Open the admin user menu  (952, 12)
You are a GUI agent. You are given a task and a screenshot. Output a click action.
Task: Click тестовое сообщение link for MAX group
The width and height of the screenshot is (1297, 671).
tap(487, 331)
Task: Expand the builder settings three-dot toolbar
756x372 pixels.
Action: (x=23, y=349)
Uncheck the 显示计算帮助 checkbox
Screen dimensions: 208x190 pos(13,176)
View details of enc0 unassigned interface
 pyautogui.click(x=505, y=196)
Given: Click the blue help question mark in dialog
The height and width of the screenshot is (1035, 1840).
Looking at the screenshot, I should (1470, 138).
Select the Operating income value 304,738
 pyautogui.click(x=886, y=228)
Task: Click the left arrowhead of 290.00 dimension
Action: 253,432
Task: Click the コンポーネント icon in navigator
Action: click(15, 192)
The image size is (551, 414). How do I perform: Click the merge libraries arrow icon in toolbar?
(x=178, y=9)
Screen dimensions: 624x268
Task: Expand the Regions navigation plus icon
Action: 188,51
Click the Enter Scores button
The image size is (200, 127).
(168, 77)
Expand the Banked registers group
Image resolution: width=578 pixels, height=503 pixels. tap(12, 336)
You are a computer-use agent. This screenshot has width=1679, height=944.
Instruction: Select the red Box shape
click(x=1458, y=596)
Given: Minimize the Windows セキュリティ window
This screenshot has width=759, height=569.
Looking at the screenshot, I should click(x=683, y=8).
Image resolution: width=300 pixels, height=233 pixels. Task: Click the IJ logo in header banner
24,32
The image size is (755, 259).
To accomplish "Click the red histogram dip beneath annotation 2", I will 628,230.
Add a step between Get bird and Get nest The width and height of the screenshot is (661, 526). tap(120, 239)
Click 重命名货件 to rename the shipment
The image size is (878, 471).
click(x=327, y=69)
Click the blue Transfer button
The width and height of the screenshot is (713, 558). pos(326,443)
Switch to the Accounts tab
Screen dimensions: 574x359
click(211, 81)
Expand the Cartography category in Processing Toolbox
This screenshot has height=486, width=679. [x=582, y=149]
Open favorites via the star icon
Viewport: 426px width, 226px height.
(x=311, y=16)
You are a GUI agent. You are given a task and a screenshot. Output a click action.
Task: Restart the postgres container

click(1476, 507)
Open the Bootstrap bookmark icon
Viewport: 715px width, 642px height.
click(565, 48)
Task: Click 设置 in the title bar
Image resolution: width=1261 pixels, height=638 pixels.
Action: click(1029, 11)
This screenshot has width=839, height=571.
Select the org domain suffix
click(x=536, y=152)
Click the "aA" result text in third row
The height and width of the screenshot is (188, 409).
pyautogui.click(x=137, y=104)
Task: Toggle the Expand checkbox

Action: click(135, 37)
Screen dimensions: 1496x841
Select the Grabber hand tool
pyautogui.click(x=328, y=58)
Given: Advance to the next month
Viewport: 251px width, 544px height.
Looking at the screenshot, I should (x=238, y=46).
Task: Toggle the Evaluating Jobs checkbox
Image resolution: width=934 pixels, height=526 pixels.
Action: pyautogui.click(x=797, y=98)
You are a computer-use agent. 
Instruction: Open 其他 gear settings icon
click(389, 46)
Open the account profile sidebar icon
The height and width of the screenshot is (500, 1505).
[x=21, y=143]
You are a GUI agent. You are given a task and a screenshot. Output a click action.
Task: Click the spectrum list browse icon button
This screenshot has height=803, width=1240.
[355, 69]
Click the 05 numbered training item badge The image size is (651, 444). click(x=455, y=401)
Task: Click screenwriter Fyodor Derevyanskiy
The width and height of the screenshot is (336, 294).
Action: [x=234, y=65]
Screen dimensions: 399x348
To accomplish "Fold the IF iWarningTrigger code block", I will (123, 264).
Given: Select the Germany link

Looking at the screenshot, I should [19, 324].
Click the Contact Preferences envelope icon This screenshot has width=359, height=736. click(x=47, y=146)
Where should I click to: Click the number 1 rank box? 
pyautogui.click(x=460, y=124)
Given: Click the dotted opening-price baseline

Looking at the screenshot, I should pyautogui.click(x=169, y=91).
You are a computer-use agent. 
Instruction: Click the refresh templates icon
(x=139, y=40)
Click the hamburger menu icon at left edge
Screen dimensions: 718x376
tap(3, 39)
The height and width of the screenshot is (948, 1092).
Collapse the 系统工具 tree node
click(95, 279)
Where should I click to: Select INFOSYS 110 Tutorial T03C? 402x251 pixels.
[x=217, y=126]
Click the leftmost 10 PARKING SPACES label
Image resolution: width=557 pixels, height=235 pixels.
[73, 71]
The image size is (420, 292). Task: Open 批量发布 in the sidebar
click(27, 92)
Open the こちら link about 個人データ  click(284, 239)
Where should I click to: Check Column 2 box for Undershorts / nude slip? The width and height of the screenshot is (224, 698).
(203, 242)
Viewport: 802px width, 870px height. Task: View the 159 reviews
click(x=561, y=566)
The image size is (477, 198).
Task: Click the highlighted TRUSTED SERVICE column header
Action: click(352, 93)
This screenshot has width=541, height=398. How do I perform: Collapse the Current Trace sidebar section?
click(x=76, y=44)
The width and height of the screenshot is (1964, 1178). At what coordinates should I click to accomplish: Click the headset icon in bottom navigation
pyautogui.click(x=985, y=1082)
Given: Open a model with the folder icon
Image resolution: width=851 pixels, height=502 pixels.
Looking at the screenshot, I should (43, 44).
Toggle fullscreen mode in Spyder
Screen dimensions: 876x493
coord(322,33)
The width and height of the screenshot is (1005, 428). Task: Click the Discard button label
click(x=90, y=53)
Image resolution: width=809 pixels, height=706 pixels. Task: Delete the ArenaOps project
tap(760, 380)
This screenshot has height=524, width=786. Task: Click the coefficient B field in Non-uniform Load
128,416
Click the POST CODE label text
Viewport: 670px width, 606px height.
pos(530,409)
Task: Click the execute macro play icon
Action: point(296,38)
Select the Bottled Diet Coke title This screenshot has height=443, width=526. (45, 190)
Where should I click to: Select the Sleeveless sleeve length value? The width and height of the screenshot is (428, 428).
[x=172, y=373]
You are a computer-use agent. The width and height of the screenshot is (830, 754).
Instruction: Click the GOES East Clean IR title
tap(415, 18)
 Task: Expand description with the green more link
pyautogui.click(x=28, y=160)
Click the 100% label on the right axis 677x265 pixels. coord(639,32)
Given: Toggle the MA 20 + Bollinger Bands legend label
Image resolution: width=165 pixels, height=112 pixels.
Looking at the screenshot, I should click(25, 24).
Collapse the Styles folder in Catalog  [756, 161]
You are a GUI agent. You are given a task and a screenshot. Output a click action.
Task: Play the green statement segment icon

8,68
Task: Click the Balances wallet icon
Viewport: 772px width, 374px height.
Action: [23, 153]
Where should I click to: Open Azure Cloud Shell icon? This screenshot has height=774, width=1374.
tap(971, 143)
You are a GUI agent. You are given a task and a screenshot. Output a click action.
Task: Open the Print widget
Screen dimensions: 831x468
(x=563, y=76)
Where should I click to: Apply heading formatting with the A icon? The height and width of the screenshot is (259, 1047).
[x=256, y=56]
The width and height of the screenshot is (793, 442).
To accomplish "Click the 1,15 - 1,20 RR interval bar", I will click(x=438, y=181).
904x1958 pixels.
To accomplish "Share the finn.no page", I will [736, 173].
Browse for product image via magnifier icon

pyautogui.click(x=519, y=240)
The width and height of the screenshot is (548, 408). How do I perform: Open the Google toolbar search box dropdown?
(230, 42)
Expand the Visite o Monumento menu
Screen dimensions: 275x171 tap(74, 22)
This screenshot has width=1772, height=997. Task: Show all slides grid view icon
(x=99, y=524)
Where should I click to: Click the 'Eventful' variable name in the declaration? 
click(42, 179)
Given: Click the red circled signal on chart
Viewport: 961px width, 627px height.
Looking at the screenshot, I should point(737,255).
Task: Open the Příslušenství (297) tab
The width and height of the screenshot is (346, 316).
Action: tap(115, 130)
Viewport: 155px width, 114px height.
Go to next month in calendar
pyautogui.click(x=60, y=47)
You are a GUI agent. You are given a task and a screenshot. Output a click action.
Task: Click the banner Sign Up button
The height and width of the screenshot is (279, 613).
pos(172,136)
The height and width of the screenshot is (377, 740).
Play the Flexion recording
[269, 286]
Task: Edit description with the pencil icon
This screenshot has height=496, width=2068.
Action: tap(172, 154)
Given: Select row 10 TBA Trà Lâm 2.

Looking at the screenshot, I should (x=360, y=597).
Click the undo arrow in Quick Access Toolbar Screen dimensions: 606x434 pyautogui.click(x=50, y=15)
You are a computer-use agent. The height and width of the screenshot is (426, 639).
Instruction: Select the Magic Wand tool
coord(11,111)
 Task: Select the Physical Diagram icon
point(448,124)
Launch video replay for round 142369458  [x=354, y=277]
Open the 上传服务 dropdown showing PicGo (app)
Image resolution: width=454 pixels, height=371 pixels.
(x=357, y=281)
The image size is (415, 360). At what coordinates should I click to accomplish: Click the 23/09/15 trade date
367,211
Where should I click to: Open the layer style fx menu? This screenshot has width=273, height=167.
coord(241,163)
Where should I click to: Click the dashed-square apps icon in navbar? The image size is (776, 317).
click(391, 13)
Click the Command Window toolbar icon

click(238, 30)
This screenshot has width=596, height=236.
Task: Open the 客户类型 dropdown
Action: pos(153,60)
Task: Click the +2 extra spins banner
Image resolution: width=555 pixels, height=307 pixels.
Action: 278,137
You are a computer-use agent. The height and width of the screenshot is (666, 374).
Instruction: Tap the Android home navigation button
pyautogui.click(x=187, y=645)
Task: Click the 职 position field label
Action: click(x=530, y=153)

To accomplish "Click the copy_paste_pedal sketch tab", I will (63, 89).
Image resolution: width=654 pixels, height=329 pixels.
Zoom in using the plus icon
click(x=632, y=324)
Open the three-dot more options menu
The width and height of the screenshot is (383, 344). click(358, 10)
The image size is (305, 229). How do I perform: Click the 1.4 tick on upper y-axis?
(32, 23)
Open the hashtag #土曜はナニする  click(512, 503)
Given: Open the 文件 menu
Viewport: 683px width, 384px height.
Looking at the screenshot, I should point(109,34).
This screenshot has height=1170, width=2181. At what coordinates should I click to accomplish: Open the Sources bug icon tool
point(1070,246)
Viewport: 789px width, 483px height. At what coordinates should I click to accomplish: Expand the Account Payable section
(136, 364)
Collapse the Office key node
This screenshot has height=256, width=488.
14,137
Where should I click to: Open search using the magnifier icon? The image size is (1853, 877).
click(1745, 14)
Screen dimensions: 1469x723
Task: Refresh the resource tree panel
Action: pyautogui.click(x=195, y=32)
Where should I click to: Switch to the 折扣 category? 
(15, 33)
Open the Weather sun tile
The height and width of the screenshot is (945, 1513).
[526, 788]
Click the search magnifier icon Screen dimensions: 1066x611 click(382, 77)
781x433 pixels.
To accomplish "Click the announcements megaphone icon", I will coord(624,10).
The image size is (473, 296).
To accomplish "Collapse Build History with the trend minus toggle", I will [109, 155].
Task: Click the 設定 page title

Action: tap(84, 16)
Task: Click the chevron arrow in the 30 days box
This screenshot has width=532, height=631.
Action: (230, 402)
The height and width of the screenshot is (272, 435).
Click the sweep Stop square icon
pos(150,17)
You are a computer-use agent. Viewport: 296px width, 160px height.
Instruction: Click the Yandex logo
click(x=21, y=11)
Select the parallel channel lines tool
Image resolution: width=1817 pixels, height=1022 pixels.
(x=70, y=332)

━━━━━━━━━━━━━━━━

Problem requirements: Copy the lines of the listing above exactly, beginning at the line that contains "Given: Open the 文件 menu" and stopping after the line that contains "Action: pyautogui.click(x=195, y=32)".

Final answer:
Given: Open the 文件 menu
Viewport: 683px width, 384px height.
Looking at the screenshot, I should point(109,34).
This screenshot has height=1170, width=2181. At what coordinates should I click to accomplish: Open the Sources bug icon tool
point(1070,246)
Viewport: 789px width, 483px height. At what coordinates should I click to accomplish: Expand the Account Payable section
(136, 364)
Collapse the Office key node
This screenshot has height=256, width=488.
14,137
Where should I click to: Open search using the magnifier icon? The image size is (1853, 877).
click(1745, 14)
Screen dimensions: 1469x723
Task: Refresh the resource tree panel
Action: pyautogui.click(x=195, y=32)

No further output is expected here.